Doubtless, at the end, disease may have helped, but he was never sure of this. One great advantage of the disappearance through cannibalism was that there were no bodies of rats left around. They had gone on to preserve. the species into the next generation. Also, he knew, although he did not investigate, that the rats must have done a great deal toward removing the bodies of the human beings who had died in the original disaster.

As he collected his thoughts upon the subject, he was surprised that there had been no plague of mice. The ants had come first, and then had come the rats. Between the two there should have been a rapid increase of mice, because the mice should have had almost as good an opportunity as the rats and because their breeding rate was even faster. He never learned the answer, but merely had to suppose that some control of which he knew nothing had acted to prevent the rapid increase of mice.

Both Ish and Em took a little while to recover from the horror with which the rats had filled them. But after a while they decided that Princess had not contracted hydrophobia. They loosed her, and life became more normal, and they forgot about the constant crawling of the gray bodies.

The fables were wrong.

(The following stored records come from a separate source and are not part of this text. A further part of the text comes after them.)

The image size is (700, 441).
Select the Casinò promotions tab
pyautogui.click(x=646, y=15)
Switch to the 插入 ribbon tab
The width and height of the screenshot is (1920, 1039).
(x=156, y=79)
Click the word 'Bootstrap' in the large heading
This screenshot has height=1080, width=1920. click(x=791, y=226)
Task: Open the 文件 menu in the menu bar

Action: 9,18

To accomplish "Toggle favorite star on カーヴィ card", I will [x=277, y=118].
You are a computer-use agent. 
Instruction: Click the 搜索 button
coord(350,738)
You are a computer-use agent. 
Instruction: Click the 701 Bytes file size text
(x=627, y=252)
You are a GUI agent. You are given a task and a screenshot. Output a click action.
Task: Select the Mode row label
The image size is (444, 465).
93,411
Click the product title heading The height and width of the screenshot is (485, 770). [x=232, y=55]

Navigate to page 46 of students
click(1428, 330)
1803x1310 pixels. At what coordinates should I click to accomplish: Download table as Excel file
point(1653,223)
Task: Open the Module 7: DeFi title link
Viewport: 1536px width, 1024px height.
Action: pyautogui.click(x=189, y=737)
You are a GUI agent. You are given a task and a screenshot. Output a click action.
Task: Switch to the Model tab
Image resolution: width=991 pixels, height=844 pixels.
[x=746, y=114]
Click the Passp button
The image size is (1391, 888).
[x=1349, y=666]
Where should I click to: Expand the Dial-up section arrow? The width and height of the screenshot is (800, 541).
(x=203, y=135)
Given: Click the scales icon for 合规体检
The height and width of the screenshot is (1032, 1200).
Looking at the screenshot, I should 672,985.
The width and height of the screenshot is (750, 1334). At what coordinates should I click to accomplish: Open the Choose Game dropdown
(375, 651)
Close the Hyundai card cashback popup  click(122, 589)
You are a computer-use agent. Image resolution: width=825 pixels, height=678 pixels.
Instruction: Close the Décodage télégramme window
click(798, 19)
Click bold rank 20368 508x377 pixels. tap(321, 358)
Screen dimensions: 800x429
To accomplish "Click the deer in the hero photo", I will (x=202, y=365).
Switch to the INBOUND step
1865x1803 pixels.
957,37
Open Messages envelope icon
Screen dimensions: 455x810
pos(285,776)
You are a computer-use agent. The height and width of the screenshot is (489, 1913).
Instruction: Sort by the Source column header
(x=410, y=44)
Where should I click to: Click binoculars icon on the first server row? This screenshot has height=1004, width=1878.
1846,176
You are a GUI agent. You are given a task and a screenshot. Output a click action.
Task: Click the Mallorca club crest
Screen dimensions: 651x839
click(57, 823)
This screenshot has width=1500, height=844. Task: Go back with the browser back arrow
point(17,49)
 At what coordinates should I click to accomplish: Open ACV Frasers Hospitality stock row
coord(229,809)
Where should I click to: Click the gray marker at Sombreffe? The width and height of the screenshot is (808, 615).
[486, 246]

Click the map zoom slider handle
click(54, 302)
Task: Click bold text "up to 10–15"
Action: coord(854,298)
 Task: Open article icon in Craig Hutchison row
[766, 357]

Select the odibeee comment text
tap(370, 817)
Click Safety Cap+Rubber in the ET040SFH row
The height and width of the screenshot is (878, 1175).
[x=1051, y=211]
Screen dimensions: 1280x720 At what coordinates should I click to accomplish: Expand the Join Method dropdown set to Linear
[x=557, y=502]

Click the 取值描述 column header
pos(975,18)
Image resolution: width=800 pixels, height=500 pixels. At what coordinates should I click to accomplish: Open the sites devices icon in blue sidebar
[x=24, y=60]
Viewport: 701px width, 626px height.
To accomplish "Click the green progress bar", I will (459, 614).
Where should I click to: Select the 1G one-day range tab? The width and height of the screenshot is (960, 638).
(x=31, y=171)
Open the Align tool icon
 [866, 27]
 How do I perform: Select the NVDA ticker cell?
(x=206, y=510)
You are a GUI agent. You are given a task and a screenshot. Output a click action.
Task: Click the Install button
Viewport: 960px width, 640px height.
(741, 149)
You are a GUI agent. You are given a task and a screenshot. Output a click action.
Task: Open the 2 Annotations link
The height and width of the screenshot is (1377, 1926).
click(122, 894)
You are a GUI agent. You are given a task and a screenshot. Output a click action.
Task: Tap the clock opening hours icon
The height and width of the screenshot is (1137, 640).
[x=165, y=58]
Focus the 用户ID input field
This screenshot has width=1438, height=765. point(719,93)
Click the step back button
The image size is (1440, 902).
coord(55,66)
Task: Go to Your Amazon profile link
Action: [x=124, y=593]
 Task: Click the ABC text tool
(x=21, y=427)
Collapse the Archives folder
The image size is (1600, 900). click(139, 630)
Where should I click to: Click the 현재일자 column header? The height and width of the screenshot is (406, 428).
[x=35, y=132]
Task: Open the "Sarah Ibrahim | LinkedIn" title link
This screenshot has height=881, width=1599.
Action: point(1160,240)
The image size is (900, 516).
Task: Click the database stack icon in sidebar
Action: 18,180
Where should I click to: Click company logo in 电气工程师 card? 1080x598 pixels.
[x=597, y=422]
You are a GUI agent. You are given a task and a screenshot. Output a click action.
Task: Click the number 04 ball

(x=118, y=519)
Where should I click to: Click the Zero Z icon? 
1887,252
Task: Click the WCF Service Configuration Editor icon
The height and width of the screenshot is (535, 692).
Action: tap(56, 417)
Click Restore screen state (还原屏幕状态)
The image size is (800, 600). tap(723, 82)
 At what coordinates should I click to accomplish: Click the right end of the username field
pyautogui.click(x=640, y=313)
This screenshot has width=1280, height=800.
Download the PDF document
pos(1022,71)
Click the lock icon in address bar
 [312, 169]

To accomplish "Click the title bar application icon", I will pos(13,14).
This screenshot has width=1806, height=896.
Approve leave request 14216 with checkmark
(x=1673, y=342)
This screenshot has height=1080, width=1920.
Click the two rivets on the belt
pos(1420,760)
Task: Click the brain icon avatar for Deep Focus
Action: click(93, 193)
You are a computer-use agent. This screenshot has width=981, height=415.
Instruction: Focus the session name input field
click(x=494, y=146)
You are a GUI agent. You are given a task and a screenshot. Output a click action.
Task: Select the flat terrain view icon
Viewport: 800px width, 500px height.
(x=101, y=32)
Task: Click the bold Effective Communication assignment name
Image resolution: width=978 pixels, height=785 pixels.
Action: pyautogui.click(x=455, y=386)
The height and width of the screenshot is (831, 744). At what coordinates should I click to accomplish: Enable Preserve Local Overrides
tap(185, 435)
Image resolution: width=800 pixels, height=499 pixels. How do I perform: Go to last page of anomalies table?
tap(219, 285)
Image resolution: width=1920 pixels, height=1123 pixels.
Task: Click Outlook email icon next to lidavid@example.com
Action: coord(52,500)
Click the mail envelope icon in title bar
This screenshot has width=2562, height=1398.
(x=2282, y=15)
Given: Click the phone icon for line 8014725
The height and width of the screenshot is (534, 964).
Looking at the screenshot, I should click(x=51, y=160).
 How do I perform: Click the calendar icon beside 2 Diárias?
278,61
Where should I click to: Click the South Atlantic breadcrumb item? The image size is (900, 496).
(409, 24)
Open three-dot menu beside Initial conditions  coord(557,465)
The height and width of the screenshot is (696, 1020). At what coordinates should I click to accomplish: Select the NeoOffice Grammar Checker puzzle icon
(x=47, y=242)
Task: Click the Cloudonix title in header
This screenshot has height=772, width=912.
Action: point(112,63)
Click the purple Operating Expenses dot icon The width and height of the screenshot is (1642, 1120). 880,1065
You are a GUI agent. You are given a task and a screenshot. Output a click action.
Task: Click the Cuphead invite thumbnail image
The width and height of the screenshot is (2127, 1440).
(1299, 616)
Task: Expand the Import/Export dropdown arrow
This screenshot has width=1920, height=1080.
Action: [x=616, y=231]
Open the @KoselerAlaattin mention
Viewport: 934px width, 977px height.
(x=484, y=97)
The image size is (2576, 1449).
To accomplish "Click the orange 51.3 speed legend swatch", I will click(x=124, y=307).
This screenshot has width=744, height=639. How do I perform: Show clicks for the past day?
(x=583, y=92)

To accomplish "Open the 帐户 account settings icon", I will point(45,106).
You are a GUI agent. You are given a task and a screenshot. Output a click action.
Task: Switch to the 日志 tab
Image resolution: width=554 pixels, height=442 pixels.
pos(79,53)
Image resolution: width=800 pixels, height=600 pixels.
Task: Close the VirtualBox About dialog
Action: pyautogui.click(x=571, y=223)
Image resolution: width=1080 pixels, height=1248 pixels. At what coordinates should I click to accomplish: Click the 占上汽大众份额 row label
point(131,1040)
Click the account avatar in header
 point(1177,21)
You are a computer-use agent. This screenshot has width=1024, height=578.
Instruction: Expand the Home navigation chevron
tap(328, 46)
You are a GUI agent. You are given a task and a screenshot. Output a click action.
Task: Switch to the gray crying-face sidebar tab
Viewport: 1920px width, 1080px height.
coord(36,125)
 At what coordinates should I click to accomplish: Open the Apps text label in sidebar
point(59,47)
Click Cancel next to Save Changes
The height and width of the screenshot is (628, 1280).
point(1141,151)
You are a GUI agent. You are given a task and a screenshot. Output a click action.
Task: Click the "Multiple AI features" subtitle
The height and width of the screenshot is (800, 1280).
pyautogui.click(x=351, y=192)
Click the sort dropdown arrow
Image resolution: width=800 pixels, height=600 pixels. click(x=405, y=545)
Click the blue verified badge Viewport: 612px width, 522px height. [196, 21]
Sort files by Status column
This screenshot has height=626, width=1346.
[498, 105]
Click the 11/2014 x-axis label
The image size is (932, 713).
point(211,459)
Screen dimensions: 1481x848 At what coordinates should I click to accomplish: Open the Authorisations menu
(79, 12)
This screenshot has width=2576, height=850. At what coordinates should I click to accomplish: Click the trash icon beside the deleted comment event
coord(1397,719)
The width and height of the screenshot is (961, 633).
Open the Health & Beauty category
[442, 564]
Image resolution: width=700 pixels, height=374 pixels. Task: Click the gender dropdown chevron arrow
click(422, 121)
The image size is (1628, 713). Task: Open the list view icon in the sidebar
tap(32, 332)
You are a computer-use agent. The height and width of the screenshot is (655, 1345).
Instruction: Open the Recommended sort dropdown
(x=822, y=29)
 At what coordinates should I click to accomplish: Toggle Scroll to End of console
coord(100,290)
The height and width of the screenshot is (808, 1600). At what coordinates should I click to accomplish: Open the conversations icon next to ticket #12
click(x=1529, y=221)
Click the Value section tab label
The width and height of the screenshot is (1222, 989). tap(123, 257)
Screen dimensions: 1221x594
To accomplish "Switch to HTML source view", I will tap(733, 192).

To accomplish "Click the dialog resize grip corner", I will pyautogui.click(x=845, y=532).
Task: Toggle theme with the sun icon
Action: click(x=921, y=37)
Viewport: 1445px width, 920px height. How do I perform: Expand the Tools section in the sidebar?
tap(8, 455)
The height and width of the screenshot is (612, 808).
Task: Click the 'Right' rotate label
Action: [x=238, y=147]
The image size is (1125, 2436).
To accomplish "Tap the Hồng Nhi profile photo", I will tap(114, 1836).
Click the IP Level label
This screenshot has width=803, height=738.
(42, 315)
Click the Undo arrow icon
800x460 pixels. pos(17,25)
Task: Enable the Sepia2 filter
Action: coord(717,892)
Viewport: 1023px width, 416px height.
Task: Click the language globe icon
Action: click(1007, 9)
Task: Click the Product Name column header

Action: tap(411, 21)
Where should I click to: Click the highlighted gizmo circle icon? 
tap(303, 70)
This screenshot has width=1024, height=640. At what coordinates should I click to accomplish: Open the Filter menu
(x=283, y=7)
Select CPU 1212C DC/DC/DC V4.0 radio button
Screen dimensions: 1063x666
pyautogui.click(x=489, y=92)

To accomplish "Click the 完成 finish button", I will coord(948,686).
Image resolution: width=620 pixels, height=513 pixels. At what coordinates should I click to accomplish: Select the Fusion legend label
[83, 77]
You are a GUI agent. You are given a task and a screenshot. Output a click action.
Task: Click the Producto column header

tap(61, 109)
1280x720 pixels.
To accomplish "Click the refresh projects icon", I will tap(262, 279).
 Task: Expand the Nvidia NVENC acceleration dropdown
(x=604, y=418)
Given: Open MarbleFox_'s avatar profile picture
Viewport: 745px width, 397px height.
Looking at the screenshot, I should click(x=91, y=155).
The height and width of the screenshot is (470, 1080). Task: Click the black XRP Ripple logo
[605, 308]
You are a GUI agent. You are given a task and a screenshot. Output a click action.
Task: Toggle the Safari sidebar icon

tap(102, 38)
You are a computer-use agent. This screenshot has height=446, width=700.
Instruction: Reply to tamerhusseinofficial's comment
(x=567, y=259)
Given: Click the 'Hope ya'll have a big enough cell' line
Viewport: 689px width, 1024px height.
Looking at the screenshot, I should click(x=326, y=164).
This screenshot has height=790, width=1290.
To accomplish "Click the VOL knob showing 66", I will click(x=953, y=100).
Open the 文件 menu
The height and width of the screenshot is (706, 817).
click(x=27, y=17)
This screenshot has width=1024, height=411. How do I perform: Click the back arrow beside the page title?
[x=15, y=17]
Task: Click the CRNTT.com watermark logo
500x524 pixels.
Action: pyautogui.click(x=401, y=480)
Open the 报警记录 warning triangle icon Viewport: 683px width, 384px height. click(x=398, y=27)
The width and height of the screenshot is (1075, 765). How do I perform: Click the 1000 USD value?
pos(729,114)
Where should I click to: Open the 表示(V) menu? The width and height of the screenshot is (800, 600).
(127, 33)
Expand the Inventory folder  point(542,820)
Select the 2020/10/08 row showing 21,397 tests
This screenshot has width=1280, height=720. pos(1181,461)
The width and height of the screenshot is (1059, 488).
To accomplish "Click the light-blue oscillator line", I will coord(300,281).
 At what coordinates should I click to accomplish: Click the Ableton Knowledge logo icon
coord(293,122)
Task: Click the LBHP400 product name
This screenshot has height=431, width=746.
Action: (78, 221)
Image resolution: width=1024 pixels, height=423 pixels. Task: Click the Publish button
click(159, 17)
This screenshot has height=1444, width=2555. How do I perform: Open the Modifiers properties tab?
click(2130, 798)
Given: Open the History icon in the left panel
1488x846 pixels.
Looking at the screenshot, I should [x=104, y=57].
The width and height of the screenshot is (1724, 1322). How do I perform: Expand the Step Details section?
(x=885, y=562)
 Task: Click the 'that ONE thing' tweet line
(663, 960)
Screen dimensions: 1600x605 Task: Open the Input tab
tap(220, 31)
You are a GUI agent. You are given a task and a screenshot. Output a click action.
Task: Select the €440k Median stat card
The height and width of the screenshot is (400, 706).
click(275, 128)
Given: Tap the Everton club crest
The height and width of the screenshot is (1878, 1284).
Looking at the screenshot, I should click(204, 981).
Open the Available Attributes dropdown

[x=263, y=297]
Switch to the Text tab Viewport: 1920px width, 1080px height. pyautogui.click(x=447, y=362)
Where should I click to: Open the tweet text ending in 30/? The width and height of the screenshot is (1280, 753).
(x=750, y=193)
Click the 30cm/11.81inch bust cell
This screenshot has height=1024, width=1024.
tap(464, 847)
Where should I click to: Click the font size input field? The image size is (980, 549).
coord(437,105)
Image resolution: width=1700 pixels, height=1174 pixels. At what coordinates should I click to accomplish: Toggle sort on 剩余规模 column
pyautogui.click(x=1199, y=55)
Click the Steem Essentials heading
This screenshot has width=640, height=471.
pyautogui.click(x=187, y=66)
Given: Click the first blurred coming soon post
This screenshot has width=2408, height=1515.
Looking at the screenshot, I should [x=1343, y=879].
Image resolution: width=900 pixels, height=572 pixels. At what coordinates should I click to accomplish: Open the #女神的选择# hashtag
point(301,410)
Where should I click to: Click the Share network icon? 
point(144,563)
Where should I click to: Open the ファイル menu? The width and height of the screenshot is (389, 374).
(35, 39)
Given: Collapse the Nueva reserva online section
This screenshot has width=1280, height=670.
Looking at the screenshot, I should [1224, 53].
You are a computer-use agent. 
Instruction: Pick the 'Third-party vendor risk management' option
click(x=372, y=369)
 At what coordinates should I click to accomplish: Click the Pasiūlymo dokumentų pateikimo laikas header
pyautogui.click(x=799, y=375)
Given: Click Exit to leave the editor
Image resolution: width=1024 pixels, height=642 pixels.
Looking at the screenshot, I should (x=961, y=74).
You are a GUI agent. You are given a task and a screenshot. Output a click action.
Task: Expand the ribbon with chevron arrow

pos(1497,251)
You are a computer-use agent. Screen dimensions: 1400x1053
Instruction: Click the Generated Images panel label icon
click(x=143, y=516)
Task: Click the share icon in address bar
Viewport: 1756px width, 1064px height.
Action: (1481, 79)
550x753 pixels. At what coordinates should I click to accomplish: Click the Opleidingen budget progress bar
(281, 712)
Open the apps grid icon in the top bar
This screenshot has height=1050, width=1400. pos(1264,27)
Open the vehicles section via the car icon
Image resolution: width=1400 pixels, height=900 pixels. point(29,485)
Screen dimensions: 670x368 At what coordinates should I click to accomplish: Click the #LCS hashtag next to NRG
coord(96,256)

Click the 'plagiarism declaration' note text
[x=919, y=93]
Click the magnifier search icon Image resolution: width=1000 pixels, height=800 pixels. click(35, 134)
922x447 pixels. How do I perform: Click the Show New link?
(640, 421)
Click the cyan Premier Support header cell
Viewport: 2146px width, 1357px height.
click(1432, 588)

Not the Lion, but Man, was the King of Beasts.

Throughout his reign the rule was heavy, often harsh.

But though the cry rise up, “The Kind is dead!” it shall not go on: “Long live the King!”

As in the old days when some conqueror died, leaving no tall son, and the captains strove together for the scepter and none proved strong enough and the realm fell apart, so it shall be again, for neither the ant nor the rat nor the dog nor the ape is wise enough above his fellows. For a little while there will be jostlings, quick rises and sudden falls; then, a quiet and a peace such as the earth has not known in twenty thousand years.

Again her head lay in the crook of his arm, and he looked down into the dark eyes. She spoke. “Well, you’d better get busy at that book-work now. I guess it’s happened.”

And then suddenly before he could say anything, he felt her tremble and she was crying. He had not thought this of her—this fear! He felt the sudden weakness of his own terror. What if she collapsed?

“Oh, darling,” he cried out. “Maybe we can still do something! There are ways. You mustn’t try to go through with it!”

“Oh, it’s not that! It’s not that!” she cried out, still trembling. “I lied. Not what I said, what I didn’t say! But it’s all the same. You’re just a nice boy. You looked at my hands, and said they were nice. You never even noticed the blue in the half-moons.”

He felt the shock, and he knew that she felt the shock mi him. Now everything came together in his mind—brunette complexion, dark liquid eyes, full lips, white teeth, rich voice, accepting temperament.

Then she spoke again, scarcely in more than a whisper, “It didn’t matter at first, of course. No man cares then about that. But my mother’s people never had much luck in the world. Maybe when things are starting out again, it shouldn’t be with them. But mostly, I guess, I think it wasn’t right with you.”

Then suddenly he heard nothing more, for the whole vast farce of everything broke in upon him, and he laughed, and all he could do was to laugh and laugh more, and then he found that she, too, had relaxed and was laughing with him and holding him all the closer.

“Oh, darling,” he said, “everything is smashed and New York lies empty from Spuyten Duyvil to the Battery, and there’s no government in Washington. The senators and the judges and the governors are all dead and rotten, and the Jewbaiters and the Negro-baiters along with them. We’re just two poor people, picking at the leavings of civilization for our lives, not knowing whether it’s to be the ants or the rats or something else will get us. Maybe a thousand years from now people can afford the luxury of wondering and worrying about that kind of thing again. But I doubt it. And now there are just the two of us here, or maybe three, now.”

He kissed her while she still was weeping quietly. And he knew that for once he had seen more clearly and more deeply and been stronger than she.